Толстая московская Афродита постояла немного, чтобы привыкнуть к смене температуры, и, присев, окунулась. Пруд тут же вышел из берегов, а поплавки повалило набок возникшим цунами. Когда схлынула вода, она повторила попытку, а затем стала приседать раз за разом. Теперь она стала еще больше напоминать поплавок, за который дергает сошедший с ума гигантский сом. Волны набегали на берег с гулом морского прибоя. Поплавки болтались, как маятник метронома на самой большой скорости. Наконец, она вылезла на берег, с нее стекали струи воды, как с автомобиля-амфибии. Все стихло…

Какая уж тут рыбалка. Я стал помаленьку сматывать удочки, никак не предполагая, что близится минута и моего триумфа.

Божье наказание явилось в лице нескольких коров, которым приспичило утолить жажду. Сопя и помыкивая, они спустились к берегу и стали пить. А одна из них забрела в воду по подмышки и оказалась в точности на том месте, где упражнялась в приседаниях московская Афродита.

Челюсти у москвичей отвисли. Но этого было мало. Корова недолго попила, а затем подняла хвост, и в воду с шипением ударила желтая струя толщиной в человеческую руку…

Что было с москвичами, я не уследил, поскольку в тот момент корчился от смеха. Но чуткое сердце деревенского мальчика уловило что-то неладное. Интуиция подсказала ему, что это неладное как-то связано с коровами. И тогда, желая вернуть утраченную идиллию, а заодно и показать новым друзьям, что он умеет управляться даже с крупным рогатым скотом, мальчик схватил валявшийся на берегу прутик, прыгнул, замочив штаны, в воду, подскочил к корове, хлестнул ее по заднице и над затихшим прудом пронеслось:

- Ну, ты, плитисся, посла отсюда…

И указал самый распространенный по российским деревням пункт назначения.

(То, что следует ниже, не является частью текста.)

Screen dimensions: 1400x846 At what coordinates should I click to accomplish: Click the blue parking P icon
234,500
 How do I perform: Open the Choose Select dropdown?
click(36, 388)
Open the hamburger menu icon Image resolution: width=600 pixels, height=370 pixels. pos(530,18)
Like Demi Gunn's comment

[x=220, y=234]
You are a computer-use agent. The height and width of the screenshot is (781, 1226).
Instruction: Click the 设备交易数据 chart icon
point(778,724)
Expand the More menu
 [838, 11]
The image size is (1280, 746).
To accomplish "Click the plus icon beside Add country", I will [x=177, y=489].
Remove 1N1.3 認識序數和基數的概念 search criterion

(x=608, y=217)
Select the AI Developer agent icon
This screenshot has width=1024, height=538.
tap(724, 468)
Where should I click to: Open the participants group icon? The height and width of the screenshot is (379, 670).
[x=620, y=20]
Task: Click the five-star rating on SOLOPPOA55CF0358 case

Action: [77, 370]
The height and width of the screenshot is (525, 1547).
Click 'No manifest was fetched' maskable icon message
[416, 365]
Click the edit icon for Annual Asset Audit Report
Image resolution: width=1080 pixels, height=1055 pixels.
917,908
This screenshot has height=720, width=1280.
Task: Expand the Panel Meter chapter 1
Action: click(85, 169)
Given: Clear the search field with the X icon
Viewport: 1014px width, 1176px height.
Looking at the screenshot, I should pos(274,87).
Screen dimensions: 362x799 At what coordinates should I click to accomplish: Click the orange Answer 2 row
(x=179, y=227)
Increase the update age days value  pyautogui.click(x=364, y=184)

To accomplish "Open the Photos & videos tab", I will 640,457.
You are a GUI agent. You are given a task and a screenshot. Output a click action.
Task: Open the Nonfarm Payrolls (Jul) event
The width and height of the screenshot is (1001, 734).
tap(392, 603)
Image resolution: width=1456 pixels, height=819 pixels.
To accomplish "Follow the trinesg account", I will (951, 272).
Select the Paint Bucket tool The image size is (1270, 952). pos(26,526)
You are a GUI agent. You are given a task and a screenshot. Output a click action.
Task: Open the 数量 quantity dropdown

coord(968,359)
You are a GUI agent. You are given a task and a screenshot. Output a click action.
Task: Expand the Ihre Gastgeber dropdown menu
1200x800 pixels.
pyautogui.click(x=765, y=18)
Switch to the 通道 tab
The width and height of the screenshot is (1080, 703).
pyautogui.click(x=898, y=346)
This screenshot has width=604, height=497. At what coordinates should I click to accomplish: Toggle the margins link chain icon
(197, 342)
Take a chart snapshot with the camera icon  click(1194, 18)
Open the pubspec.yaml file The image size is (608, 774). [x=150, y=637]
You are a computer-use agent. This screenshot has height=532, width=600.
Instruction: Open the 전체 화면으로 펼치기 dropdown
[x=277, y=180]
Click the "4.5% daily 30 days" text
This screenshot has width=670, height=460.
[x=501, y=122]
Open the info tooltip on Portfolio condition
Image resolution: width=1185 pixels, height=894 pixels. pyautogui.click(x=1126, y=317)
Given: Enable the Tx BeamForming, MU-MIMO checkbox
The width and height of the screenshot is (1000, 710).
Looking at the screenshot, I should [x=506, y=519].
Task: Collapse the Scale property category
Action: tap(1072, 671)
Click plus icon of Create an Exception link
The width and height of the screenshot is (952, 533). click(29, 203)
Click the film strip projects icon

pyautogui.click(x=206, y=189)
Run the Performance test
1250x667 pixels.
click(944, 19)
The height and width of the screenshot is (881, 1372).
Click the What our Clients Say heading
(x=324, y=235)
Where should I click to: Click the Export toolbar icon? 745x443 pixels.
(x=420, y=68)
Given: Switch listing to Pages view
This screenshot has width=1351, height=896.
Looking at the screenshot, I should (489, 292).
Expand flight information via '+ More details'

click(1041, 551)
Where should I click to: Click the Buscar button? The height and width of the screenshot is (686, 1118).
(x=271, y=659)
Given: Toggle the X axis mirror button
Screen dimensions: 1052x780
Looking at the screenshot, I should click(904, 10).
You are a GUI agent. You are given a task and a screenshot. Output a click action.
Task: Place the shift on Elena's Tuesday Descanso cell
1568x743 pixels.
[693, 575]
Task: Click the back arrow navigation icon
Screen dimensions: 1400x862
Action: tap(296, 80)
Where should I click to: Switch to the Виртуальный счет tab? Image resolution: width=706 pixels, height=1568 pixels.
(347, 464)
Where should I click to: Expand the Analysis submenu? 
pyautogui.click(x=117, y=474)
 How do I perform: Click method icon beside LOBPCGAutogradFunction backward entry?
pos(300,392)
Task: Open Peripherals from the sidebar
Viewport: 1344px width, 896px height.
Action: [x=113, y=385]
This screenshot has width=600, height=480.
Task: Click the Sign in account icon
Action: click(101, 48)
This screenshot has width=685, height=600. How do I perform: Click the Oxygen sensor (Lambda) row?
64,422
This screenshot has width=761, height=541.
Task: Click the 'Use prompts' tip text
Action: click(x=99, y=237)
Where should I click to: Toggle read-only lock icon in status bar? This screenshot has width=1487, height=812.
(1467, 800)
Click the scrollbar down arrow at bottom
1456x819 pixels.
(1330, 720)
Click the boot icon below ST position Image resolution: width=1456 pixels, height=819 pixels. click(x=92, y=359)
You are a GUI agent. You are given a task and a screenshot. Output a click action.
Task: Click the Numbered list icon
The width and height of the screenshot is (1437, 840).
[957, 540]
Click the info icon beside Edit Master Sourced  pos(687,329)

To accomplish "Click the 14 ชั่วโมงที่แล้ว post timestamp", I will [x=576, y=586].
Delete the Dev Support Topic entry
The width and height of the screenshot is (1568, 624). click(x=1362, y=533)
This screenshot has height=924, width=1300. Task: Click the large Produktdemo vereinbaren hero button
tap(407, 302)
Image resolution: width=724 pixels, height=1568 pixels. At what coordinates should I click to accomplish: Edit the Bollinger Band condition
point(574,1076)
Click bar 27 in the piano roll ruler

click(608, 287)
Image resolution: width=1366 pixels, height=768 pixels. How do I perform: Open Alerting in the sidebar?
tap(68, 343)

Это было полное фиаско, можно сказать, банкротство. В течение нескольких секунд было потеряно все. Померкла синева неба. Пожухла лесная зелень. Чистый пруд превратился в помойку. Да и новый друг Коли — Селеза, тоже потерян. Чему он может научить? Управлять коровами? Но зачем им, москвичам, это не самое дефицитное умение, тем более, основанное на своеобразной лексике? И потом, мальчик ведь может ляпнуть что-нибудь такое и совсем в другой, богемной, обстановке…

Так что — вот. Мешать рыбакам — это может дорого обойтись любому. Всем и каждому, без исключения. И если кого-то постигла беда или хотя бы неудача — пусть задумается, а не случалось ли ему когда-нибудь неосторожным кашлем или треском сучка под ногой нарушить благословленную каждым рыбаком тишину на берегу водоема.